___ DATA PROVIDED

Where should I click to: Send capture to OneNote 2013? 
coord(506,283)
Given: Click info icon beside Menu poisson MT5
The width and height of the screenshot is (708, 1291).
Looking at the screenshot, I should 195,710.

______

■ **SET PROBLEM**: Copy the material above line for line, with no changes.

■ **RESULT OF THE EXERCISE**:
Where should I click to: Send capture to OneNote 2013? 
coord(506,283)
Given: Click info icon beside Menu poisson MT5
The width and height of the screenshot is (708, 1291).
Looking at the screenshot, I should 195,710.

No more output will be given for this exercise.